Problem statement: An exact reprint of the whole listing is what the answer must contain.

Material for the task:
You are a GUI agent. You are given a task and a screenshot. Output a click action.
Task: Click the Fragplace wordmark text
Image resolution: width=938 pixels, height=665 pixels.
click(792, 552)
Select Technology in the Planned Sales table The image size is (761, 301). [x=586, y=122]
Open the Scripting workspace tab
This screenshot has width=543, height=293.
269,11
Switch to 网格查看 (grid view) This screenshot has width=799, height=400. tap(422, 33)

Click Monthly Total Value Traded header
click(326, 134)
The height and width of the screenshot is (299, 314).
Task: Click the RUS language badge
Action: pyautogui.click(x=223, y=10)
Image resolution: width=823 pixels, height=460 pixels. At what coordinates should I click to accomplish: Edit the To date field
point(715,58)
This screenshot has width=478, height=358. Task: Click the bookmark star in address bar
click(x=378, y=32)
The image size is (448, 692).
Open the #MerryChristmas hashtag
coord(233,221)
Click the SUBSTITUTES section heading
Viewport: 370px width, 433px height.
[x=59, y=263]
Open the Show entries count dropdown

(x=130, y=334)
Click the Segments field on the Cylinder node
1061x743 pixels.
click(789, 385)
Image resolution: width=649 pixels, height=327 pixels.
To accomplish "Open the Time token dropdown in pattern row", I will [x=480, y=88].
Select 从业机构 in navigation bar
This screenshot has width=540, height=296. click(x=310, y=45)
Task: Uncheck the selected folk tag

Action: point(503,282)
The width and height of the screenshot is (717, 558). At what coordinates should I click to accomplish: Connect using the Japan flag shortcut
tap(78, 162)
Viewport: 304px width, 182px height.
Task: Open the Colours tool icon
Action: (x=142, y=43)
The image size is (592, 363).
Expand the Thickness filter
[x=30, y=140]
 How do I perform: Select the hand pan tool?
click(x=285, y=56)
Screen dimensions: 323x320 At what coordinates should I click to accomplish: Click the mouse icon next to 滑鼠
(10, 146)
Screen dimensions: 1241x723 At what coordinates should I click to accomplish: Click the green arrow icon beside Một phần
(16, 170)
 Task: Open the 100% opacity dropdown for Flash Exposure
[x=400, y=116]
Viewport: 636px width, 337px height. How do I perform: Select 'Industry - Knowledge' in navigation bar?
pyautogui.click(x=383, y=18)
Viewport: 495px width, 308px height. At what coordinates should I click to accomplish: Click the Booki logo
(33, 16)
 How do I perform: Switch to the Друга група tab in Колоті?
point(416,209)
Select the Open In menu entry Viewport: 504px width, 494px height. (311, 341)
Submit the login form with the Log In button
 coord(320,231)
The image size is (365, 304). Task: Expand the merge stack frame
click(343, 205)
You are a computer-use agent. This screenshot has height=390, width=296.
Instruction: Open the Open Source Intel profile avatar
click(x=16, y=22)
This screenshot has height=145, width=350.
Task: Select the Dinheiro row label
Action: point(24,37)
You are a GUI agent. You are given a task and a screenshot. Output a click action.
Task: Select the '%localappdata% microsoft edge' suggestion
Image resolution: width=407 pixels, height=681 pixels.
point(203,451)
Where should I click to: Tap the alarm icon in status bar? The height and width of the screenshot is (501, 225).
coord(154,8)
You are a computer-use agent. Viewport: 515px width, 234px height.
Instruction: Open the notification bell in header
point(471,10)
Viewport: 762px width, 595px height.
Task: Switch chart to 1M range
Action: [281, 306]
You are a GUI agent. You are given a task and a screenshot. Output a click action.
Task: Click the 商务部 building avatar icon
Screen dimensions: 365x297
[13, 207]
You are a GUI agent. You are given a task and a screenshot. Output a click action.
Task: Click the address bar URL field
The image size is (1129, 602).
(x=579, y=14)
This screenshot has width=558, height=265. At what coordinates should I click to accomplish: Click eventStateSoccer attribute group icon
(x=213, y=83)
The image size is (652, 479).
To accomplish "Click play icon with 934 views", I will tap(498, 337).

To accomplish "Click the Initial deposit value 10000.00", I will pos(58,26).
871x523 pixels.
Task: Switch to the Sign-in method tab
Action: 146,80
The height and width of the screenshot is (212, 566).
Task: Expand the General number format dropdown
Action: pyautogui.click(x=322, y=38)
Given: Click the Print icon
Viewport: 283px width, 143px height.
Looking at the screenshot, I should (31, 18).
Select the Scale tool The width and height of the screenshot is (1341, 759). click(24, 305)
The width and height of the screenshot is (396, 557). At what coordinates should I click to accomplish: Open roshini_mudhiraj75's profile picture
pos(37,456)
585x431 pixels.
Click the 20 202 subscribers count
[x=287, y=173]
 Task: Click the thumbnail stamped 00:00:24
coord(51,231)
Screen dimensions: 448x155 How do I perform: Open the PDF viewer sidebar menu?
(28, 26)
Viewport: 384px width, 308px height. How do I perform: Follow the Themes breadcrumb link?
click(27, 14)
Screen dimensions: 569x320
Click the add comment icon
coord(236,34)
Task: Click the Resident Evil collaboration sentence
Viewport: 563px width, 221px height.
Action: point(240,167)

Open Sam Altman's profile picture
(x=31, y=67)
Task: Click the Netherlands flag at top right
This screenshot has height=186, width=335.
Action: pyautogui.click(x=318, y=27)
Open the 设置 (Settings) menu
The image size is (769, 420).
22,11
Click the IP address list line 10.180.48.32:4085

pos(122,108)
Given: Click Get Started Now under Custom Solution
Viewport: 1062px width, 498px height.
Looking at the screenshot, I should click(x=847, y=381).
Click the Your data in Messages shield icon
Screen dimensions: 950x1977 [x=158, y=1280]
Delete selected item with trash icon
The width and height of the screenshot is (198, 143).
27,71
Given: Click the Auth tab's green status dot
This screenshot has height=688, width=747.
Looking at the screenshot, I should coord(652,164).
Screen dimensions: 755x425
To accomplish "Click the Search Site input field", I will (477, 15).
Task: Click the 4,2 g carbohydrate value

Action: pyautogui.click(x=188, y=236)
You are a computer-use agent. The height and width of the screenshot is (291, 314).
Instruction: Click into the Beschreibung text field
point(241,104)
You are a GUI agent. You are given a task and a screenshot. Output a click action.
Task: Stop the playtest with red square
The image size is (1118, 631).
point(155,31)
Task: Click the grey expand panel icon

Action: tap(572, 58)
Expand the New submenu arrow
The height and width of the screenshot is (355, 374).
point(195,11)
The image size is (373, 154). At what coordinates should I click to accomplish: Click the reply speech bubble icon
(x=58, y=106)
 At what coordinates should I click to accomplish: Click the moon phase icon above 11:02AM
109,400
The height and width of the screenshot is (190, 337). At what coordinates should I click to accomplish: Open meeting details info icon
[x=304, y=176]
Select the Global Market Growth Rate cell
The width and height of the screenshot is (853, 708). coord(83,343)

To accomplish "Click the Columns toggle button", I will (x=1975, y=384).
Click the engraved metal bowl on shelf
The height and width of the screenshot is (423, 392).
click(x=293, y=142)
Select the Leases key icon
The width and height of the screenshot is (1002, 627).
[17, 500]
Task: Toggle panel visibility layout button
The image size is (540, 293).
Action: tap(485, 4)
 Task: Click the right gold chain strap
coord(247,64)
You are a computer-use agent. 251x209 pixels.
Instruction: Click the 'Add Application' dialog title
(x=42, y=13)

Problem solution:
You are a GUI agent. You are given a task and a screenshot. Output a click action.
Task: Click the Fragplace wordmark text
Image resolution: width=938 pixels, height=665 pixels.
click(792, 552)
Select Technology in the Planned Sales table The image size is (761, 301). [x=586, y=122]
Open the Scripting workspace tab
This screenshot has width=543, height=293.
269,11
Switch to 网格查看 (grid view) This screenshot has width=799, height=400. tap(422, 33)

Click Monthly Total Value Traded header
click(326, 134)
The height and width of the screenshot is (299, 314).
Task: Click the RUS language badge
Action: pyautogui.click(x=223, y=10)
Image resolution: width=823 pixels, height=460 pixels. At what coordinates should I click to accomplish: Edit the To date field
point(715,58)
This screenshot has width=478, height=358. Task: Click the bookmark star in address bar
click(x=378, y=32)
The image size is (448, 692).
Open the #MerryChristmas hashtag
coord(233,221)
Click the SUBSTITUTES section heading
Viewport: 370px width, 433px height.
[x=59, y=263]
Open the Show entries count dropdown

(x=130, y=334)
Click the Segments field on the Cylinder node
1061x743 pixels.
click(789, 385)
Image resolution: width=649 pixels, height=327 pixels.
To accomplish "Open the Time token dropdown in pattern row", I will [x=480, y=88].
Select 从业机构 in navigation bar
This screenshot has width=540, height=296. click(x=310, y=45)
Task: Uncheck the selected folk tag

Action: point(503,282)
The width and height of the screenshot is (717, 558). At what coordinates should I click to accomplish: Connect using the Japan flag shortcut
tap(78, 162)
Viewport: 304px width, 182px height.
Task: Open the Colours tool icon
Action: (x=142, y=43)
The image size is (592, 363).
Expand the Thickness filter
[x=30, y=140]
 How do I perform: Select the hand pan tool?
click(x=285, y=56)
Screen dimensions: 323x320 At what coordinates should I click to accomplish: Click the mouse icon next to 滑鼠
(10, 146)
Screen dimensions: 1241x723 At what coordinates should I click to accomplish: Click the green arrow icon beside Một phần
(16, 170)
 Task: Open the 100% opacity dropdown for Flash Exposure
[x=400, y=116]
Viewport: 636px width, 337px height. How do I perform: Select 'Industry - Knowledge' in navigation bar?
pyautogui.click(x=383, y=18)
Viewport: 495px width, 308px height. At what coordinates should I click to accomplish: Click the Booki logo
(33, 16)
 How do I perform: Switch to the Друга група tab in Колоті?
point(416,209)
Select the Open In menu entry Viewport: 504px width, 494px height. (311, 341)
Submit the login form with the Log In button
 coord(320,231)
The image size is (365, 304). Task: Expand the merge stack frame
click(343, 205)
You are a computer-use agent. This screenshot has height=390, width=296.
Instruction: Open the Open Source Intel profile avatar
click(x=16, y=22)
This screenshot has height=145, width=350.
Task: Select the Dinheiro row label
Action: point(24,37)
You are a GUI agent. You are given a task and a screenshot. Output a click action.
Task: Select the '%localappdata% microsoft edge' suggestion
Image resolution: width=407 pixels, height=681 pixels.
point(203,451)
Where should I click to: Tap the alarm icon in status bar? The height and width of the screenshot is (501, 225).
coord(154,8)
You are a computer-use agent. Viewport: 515px width, 234px height.
Instruction: Open the notification bell in header
point(471,10)
Viewport: 762px width, 595px height.
Task: Switch chart to 1M range
Action: [281, 306]
You are a GUI agent. You are given a task and a screenshot. Output a click action.
Task: Click the 商务部 building avatar icon
Screen dimensions: 365x297
[13, 207]
You are a GUI agent. You are given a task and a screenshot. Output a click action.
Task: Click the address bar URL field
The image size is (1129, 602).
(x=579, y=14)
This screenshot has width=558, height=265. At what coordinates should I click to accomplish: Click eventStateSoccer attribute group icon
(x=213, y=83)
The image size is (652, 479).
To accomplish "Click play icon with 934 views", I will tap(498, 337).

To accomplish "Click the Initial deposit value 10000.00", I will pos(58,26).
871x523 pixels.
Task: Switch to the Sign-in method tab
Action: 146,80
The height and width of the screenshot is (212, 566).
Task: Expand the General number format dropdown
Action: pyautogui.click(x=322, y=38)
Given: Click the Print icon
Viewport: 283px width, 143px height.
Looking at the screenshot, I should (31, 18).
Select the Scale tool The width and height of the screenshot is (1341, 759). click(24, 305)
The width and height of the screenshot is (396, 557). At what coordinates should I click to accomplish: Open roshini_mudhiraj75's profile picture
pos(37,456)
585x431 pixels.
Click the 20 202 subscribers count
[x=287, y=173]
 Task: Click the thumbnail stamped 00:00:24
coord(51,231)
Screen dimensions: 448x155 How do I perform: Open the PDF viewer sidebar menu?
(28, 26)
Viewport: 384px width, 308px height. How do I perform: Follow the Themes breadcrumb link?
click(27, 14)
Screen dimensions: 569x320
Click the add comment icon
coord(236,34)
Task: Click the Resident Evil collaboration sentence
Viewport: 563px width, 221px height.
Action: point(240,167)

Open Sam Altman's profile picture
(x=31, y=67)
Task: Click the Netherlands flag at top right
This screenshot has height=186, width=335.
Action: pyautogui.click(x=318, y=27)
Open the 设置 (Settings) menu
The image size is (769, 420).
22,11
Click the IP address list line 10.180.48.32:4085

pos(122,108)
Given: Click Get Started Now under Custom Solution
Viewport: 1062px width, 498px height.
Looking at the screenshot, I should click(x=847, y=381).
Click the Your data in Messages shield icon
Screen dimensions: 950x1977 [x=158, y=1280]
Delete selected item with trash icon
The width and height of the screenshot is (198, 143).
27,71
Given: Click the Auth tab's green status dot
This screenshot has height=688, width=747.
Looking at the screenshot, I should coord(652,164).
Screen dimensions: 755x425
To accomplish "Click the Search Site input field", I will (477, 15).
Task: Click the 4,2 g carbohydrate value

Action: pyautogui.click(x=188, y=236)
You are a computer-use agent. The height and width of the screenshot is (291, 314).
Instruction: Click into the Beschreibung text field
point(241,104)
You are a GUI agent. You are given a task and a screenshot. Output a click action.
Task: Stop the playtest with red square
The image size is (1118, 631).
point(155,31)
Task: Click the grey expand panel icon

Action: tap(572, 58)
Expand the New submenu arrow
The height and width of the screenshot is (355, 374).
point(195,11)
The image size is (373, 154). At what coordinates should I click to accomplish: Click the reply speech bubble icon
(x=58, y=106)
 At what coordinates should I click to accomplish: Click the moon phase icon above 11:02AM
109,400
The height and width of the screenshot is (190, 337). At what coordinates should I click to accomplish: Open meeting details info icon
[x=304, y=176]
Select the Global Market Growth Rate cell
The width and height of the screenshot is (853, 708). coord(83,343)

To accomplish "Click the Columns toggle button", I will (x=1975, y=384).
Click the engraved metal bowl on shelf
The height and width of the screenshot is (423, 392).
click(x=293, y=142)
Select the Leases key icon
The width and height of the screenshot is (1002, 627).
[17, 500]
Task: Toggle panel visibility layout button
The image size is (540, 293).
Action: tap(485, 4)
 Task: Click the right gold chain strap
coord(247,64)
You are a computer-use agent. 251x209 pixels.
Instruction: Click the 'Add Application' dialog title
(x=42, y=13)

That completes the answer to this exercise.